Later that day I asked my research supervisor why everyone ploughs so much here and they don’t back home in Australia. “Its just something farmers do here” he replied. He went on to explain that really some light cultivation is necessary to break up the heavy clay topsoils that dominate the region and prepare the seedbed, but generally far too much is done. In the end, we ended up having to irrigate the plot that copped all the ploughing, and found another plot across town that had so far avoided the ‘end of rice harvest ploughing bonanza’. So the trial is coming along well and we are collecting some great data.
Figure 2. Having a crack at a bit of seedbed preparation through very light cultivation
Yet this whole ploughing obsession really highlights a point that I have come across quite a number of times in my (so far, limited) experience with international agricultural development. A handful of small, cultural practice modifications, which are well-documented no-nos in the developed world such as conventional tillage, can make a huge difference in the end to those people who end up feeding the majority of the global population, smallholder farmers. In this case promoting a conservation tillage program over conventional tillage could improve the soil structure and overall soil health, which would help to restore some fertility to the soil. We don’t need to re-invent the wheel, the wheel already exists, and folks are using the wheel all around the world. It is really up to the oft forgotten, but indispensable, extension officer to help bring this new, fancy wheel technology to the farmers in a way that makes sense.

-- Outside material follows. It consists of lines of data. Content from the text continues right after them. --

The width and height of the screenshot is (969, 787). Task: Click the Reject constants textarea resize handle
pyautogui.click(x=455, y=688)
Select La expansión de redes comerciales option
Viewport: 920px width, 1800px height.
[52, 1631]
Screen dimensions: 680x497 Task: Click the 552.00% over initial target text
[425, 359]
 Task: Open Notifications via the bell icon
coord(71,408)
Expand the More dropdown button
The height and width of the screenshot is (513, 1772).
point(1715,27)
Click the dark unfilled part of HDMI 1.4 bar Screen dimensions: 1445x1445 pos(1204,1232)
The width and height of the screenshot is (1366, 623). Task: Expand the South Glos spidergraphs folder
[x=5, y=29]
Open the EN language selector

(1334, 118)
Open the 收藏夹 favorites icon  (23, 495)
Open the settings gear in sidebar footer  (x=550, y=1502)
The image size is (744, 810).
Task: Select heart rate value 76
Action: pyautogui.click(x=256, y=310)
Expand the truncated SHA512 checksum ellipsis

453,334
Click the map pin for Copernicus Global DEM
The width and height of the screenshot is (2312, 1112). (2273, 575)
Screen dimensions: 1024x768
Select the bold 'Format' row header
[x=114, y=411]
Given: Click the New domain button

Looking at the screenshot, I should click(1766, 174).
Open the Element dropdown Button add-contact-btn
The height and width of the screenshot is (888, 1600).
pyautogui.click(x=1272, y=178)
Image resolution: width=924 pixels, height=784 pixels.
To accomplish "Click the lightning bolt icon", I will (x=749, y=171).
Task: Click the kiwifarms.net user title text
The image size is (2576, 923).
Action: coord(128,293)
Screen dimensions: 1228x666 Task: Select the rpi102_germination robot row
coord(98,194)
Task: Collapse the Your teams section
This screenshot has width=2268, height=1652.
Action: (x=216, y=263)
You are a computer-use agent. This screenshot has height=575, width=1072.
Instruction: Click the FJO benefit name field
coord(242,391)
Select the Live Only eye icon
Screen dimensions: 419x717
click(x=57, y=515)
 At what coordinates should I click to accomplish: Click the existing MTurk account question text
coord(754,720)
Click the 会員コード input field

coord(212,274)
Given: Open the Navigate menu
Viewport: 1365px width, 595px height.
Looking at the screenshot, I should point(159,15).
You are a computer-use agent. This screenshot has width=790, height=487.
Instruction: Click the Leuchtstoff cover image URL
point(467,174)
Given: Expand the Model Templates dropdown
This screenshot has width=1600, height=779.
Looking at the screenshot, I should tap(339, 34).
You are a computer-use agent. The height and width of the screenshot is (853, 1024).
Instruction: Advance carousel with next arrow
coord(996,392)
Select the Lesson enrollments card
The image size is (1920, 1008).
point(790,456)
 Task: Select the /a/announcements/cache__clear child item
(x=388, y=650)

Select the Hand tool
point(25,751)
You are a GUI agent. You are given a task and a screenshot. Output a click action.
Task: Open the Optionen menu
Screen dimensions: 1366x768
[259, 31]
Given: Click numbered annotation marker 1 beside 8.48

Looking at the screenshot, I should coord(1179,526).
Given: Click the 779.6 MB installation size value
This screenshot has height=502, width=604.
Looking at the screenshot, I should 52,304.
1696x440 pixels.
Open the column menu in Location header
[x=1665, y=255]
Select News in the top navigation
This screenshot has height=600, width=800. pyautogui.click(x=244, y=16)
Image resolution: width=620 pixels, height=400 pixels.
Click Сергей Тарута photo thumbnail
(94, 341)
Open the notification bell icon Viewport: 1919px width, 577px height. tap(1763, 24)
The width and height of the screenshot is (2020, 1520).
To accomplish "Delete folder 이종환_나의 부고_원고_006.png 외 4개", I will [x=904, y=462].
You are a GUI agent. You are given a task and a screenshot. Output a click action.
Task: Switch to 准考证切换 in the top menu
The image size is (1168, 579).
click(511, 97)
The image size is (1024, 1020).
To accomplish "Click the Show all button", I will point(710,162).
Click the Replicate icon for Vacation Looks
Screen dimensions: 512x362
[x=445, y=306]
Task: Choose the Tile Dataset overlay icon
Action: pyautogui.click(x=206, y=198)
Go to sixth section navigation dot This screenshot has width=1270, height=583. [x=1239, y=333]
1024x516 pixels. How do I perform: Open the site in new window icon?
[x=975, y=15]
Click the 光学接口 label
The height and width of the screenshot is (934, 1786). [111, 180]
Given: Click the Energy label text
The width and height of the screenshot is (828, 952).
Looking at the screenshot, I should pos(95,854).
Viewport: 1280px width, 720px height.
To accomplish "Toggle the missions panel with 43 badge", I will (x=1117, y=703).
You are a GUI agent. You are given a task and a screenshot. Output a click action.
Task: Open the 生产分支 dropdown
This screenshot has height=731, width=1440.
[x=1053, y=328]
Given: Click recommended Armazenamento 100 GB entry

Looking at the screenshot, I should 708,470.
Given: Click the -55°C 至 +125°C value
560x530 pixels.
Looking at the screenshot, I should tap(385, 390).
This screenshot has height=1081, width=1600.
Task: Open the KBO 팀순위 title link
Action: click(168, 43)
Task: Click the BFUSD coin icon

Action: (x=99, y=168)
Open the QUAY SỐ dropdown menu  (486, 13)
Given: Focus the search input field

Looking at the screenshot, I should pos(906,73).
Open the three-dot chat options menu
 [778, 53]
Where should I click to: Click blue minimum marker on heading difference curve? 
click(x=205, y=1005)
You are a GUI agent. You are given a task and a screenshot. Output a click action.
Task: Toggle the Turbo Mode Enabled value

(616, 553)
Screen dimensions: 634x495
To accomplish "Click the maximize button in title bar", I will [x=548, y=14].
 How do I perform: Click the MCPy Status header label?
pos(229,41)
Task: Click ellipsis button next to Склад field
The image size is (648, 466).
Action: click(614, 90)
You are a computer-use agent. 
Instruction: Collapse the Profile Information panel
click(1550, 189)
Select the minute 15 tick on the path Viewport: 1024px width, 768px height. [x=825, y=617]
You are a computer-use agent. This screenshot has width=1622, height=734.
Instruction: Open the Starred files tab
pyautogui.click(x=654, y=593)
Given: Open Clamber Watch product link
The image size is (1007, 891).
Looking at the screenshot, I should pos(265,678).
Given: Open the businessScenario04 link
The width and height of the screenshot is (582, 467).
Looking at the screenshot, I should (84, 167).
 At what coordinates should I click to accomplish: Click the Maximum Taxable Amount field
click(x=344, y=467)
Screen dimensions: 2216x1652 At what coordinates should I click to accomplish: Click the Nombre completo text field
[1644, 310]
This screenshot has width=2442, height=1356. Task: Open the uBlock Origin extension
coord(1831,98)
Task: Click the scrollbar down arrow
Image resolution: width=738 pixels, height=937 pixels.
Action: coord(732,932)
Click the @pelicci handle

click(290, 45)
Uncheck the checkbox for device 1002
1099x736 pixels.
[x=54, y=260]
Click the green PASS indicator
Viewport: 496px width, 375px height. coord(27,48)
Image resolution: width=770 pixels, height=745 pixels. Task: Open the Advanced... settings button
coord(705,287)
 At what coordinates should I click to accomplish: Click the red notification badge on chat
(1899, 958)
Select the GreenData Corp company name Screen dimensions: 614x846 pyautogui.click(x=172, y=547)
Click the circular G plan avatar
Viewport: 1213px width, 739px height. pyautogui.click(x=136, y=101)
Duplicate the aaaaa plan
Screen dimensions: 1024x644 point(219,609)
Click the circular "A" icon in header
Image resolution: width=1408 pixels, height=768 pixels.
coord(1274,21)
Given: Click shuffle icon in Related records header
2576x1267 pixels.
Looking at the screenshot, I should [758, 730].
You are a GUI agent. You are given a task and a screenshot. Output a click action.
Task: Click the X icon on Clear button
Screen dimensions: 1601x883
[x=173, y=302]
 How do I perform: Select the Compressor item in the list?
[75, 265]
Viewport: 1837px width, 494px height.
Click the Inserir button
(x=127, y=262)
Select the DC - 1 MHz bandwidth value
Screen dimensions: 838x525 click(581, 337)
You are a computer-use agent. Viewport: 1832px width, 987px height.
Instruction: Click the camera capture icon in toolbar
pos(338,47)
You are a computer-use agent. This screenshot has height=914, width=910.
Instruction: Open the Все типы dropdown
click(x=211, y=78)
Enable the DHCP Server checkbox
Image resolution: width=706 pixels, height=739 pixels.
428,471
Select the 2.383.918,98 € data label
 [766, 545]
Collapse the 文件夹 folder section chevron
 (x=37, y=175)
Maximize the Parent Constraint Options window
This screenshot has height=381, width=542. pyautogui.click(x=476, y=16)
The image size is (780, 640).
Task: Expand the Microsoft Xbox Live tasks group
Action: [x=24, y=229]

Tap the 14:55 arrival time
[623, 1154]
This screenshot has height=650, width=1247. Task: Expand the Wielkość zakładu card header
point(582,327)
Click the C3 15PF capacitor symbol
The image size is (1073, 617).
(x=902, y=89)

Farmers can’t be blamed for not using a technology, or in my case, ploughing too much, when they haven’t had the opportunity to learn why they shouldn’t, or why they should, and make the informed decision themselves. With food security storm clouds looming ominously just over the horizon, investing in and empowering smallholder farmers can have a huge impact on the food production ecosystem and rising to meet the challenge of feeding 9 billion people by 2050. This isn’t even touching on the obvious societal benefits to a more food secure world. Basically what I’m trying to say is that it’s not going to take some radical new practice or technology to feed the ever-growing population. It could start with something as easy and simple as leaving the plough in the shed once in a while.